I don't know what to feel anymore, what to do anymore. I cant get a hold of my emotions and everything's all over the place. Once I cry then I want to bang my head in the wall for being so stupid. There are so many things that have made me what I am and most are not something to be proud of. I want to go back and say it out loud that i miss it, but i shouldn't and i can't. I brought it upon myself when i made that decision. Why a mind change all of a sudden? I was fine, I was great this past 2 months. Now I cant even recognize myself anymore.

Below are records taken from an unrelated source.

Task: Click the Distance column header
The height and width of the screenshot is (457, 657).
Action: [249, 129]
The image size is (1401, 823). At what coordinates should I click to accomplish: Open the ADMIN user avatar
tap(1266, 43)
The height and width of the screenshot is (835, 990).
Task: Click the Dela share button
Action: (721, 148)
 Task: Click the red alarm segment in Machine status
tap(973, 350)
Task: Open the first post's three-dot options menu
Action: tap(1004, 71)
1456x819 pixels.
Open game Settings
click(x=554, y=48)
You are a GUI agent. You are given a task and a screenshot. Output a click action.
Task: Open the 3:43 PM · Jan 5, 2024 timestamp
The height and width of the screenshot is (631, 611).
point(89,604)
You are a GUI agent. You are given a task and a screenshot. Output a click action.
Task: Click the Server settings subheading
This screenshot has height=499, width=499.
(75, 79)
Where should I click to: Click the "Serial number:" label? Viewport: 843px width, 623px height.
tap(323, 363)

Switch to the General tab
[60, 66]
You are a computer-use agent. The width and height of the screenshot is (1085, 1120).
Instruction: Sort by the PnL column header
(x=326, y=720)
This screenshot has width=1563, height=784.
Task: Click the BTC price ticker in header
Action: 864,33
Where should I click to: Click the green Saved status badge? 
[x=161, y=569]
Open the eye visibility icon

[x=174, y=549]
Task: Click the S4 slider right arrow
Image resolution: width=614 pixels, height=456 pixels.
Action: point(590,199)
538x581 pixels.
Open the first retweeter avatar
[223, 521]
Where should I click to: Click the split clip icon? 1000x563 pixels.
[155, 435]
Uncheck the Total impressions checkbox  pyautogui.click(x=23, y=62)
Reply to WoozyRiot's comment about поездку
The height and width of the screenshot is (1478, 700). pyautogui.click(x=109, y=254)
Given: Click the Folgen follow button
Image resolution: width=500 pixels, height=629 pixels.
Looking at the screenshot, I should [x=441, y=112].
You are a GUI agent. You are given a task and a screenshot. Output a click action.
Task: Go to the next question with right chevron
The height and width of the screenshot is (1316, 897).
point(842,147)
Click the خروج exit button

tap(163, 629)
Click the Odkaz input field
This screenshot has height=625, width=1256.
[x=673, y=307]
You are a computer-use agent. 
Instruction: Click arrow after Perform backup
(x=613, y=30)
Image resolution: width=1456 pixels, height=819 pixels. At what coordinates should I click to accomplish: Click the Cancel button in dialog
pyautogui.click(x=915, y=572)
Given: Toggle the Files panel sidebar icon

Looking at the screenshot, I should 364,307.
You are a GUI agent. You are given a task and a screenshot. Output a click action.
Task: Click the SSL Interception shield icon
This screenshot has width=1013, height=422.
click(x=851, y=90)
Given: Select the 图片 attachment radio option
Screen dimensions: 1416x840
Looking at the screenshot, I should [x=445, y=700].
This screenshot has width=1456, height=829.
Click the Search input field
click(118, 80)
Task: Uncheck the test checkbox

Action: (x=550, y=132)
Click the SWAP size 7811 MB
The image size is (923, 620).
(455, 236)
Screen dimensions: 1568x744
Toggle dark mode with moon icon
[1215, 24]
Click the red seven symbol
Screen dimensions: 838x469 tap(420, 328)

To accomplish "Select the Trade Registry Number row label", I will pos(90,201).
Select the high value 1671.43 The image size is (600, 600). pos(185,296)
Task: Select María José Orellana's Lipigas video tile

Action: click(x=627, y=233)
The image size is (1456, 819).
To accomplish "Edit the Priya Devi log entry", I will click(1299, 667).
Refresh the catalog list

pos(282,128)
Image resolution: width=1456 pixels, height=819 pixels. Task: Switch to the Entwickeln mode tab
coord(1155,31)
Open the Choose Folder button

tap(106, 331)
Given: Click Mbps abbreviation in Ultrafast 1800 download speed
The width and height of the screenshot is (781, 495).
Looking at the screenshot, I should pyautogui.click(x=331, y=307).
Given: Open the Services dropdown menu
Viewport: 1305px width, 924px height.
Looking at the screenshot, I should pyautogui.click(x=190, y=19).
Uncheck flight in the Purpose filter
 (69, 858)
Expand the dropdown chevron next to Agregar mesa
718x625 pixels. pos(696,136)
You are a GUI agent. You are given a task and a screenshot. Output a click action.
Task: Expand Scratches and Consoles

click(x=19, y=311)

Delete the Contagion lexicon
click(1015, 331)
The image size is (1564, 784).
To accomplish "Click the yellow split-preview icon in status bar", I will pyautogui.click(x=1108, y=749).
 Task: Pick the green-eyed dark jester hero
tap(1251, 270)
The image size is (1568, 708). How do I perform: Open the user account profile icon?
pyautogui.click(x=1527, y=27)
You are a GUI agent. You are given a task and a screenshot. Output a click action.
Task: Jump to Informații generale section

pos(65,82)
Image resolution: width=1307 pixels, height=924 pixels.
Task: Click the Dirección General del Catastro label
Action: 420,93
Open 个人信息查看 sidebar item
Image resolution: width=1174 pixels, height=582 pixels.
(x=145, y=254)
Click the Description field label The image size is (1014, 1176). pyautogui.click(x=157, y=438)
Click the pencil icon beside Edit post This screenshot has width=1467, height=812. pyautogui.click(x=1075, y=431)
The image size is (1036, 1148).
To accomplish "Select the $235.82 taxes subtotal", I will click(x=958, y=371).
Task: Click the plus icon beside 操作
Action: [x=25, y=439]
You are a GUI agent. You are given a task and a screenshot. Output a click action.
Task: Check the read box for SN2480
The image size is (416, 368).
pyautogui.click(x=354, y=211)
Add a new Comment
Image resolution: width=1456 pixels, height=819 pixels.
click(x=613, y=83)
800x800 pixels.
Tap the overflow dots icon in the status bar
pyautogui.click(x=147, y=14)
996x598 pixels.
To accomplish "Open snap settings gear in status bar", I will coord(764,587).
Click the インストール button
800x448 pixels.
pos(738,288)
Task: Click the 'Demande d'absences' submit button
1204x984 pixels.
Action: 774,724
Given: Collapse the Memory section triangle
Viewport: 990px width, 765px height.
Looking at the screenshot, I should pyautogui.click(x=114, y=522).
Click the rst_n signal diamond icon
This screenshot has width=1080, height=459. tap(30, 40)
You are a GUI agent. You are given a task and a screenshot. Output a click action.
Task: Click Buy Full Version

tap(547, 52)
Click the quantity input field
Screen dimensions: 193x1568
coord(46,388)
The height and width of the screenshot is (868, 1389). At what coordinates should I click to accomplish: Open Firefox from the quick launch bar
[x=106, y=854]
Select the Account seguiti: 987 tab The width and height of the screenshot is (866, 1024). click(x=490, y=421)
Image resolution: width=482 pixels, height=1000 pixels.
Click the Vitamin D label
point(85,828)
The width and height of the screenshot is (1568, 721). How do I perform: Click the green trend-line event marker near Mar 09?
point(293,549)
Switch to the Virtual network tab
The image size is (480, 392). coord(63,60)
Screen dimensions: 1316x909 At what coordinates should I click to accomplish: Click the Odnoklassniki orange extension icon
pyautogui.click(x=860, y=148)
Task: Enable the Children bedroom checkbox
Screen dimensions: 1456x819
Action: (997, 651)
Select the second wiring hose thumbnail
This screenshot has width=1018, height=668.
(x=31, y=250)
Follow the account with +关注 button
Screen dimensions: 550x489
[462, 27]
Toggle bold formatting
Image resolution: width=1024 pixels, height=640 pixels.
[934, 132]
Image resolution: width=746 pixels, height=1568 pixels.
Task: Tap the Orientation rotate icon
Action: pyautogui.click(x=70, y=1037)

It stings like a bitch and i cant go on anymore. The smallest things triggers me and my mental health is fucked up. I thought I was recovering but I wasn't. i try so much to be positive and get through everyday because it has some sort of purpose. Its difficult. Its suffocating. I don't have hope anymore, no plans or any idea of what i want to do. Just letting life take me where it wants even if it means for it do take me down a cliff. I couldn't care any less. I don't see a reason to. Funny how i wanted 2022 to be the one year where i do everything correctly.

Its hurts so bad and i cant take it anymore. the worst part is that i cant even put an end to it. I'm that much of a pussy. i don't have the guts to. i am useless, i have no worth, i am nothing but a piece of trash lying on the floor. letting everyone walk over me because i wear my heart on my sleeve but try to act to hopeful and positive. its all an act, and its over now.